GOAL OF THE EXERCISE:
Each record below should be printed exactly as it was written.

MATERIAL SUPPLIED:
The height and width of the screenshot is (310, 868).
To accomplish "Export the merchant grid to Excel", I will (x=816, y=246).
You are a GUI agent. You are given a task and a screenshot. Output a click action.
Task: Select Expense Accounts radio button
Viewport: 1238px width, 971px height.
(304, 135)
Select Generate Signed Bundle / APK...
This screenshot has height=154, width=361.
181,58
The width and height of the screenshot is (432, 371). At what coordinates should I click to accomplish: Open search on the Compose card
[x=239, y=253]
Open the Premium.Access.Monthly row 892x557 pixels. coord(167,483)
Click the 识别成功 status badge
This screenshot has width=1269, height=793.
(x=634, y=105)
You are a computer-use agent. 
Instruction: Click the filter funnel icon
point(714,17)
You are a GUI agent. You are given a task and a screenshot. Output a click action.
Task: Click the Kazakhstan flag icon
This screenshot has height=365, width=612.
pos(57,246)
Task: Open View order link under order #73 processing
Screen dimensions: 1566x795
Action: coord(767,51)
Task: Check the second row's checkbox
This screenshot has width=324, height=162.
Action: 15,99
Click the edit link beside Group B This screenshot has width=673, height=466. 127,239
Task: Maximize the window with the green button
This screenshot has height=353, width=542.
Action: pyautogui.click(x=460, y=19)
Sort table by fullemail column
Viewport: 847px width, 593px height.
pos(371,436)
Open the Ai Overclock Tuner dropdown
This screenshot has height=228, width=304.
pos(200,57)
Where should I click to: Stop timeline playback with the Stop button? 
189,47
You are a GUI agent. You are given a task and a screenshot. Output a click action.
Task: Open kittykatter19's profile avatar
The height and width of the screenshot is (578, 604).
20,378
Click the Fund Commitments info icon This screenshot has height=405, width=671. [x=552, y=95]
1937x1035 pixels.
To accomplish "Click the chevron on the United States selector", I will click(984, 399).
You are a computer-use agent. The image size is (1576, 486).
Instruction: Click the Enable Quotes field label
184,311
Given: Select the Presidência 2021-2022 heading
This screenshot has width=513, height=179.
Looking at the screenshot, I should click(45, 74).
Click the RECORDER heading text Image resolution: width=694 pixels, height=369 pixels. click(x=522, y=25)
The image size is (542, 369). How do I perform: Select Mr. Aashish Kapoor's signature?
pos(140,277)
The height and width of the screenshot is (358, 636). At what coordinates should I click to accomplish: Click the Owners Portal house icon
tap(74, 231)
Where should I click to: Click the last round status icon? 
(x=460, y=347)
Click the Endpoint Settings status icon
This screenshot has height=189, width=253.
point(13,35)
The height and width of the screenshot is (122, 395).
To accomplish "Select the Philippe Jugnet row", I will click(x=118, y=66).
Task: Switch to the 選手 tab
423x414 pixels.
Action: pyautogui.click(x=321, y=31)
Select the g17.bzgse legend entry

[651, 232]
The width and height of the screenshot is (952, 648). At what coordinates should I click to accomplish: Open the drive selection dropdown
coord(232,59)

RESPONSE AREA:
The height and width of the screenshot is (310, 868).
To accomplish "Export the merchant grid to Excel", I will (x=816, y=246).
You are a GUI agent. You are given a task and a screenshot. Output a click action.
Task: Select Expense Accounts radio button
Viewport: 1238px width, 971px height.
(304, 135)
Select Generate Signed Bundle / APK...
This screenshot has height=154, width=361.
181,58
The width and height of the screenshot is (432, 371). At what coordinates should I click to accomplish: Open search on the Compose card
[x=239, y=253]
Open the Premium.Access.Monthly row 892x557 pixels. coord(167,483)
Click the 识别成功 status badge
This screenshot has width=1269, height=793.
(x=634, y=105)
You are a computer-use agent. 
Instruction: Click the filter funnel icon
point(714,17)
You are a GUI agent. You are given a task and a screenshot. Output a click action.
Task: Click the Kazakhstan flag icon
This screenshot has height=365, width=612.
pos(57,246)
Task: Open View order link under order #73 processing
Screen dimensions: 1566x795
Action: coord(767,51)
Task: Check the second row's checkbox
This screenshot has width=324, height=162.
Action: 15,99
Click the edit link beside Group B This screenshot has width=673, height=466. 127,239
Task: Maximize the window with the green button
This screenshot has height=353, width=542.
Action: pyautogui.click(x=460, y=19)
Sort table by fullemail column
Viewport: 847px width, 593px height.
pos(371,436)
Open the Ai Overclock Tuner dropdown
This screenshot has height=228, width=304.
pos(200,57)
Where should I click to: Stop timeline playback with the Stop button? 
189,47
You are a GUI agent. You are given a task and a screenshot. Output a click action.
Task: Open kittykatter19's profile avatar
The height and width of the screenshot is (578, 604).
20,378
Click the Fund Commitments info icon This screenshot has height=405, width=671. [x=552, y=95]
1937x1035 pixels.
To accomplish "Click the chevron on the United States selector", I will click(984, 399).
You are a computer-use agent. The image size is (1576, 486).
Instruction: Click the Enable Quotes field label
184,311
Given: Select the Presidência 2021-2022 heading
This screenshot has width=513, height=179.
Looking at the screenshot, I should click(45, 74).
Click the RECORDER heading text Image resolution: width=694 pixels, height=369 pixels. click(x=522, y=25)
The image size is (542, 369). How do I perform: Select Mr. Aashish Kapoor's signature?
pos(140,277)
The height and width of the screenshot is (358, 636). At what coordinates should I click to accomplish: Click the Owners Portal house icon
tap(74, 231)
Where should I click to: Click the last round status icon? 
(x=460, y=347)
Click the Endpoint Settings status icon
This screenshot has height=189, width=253.
point(13,35)
The height and width of the screenshot is (122, 395).
To accomplish "Select the Philippe Jugnet row", I will click(x=118, y=66).
Task: Switch to the 選手 tab
423x414 pixels.
Action: pyautogui.click(x=321, y=31)
Select the g17.bzgse legend entry

[651, 232]
The width and height of the screenshot is (952, 648). At what coordinates should I click to accomplish: Open the drive selection dropdown
coord(232,59)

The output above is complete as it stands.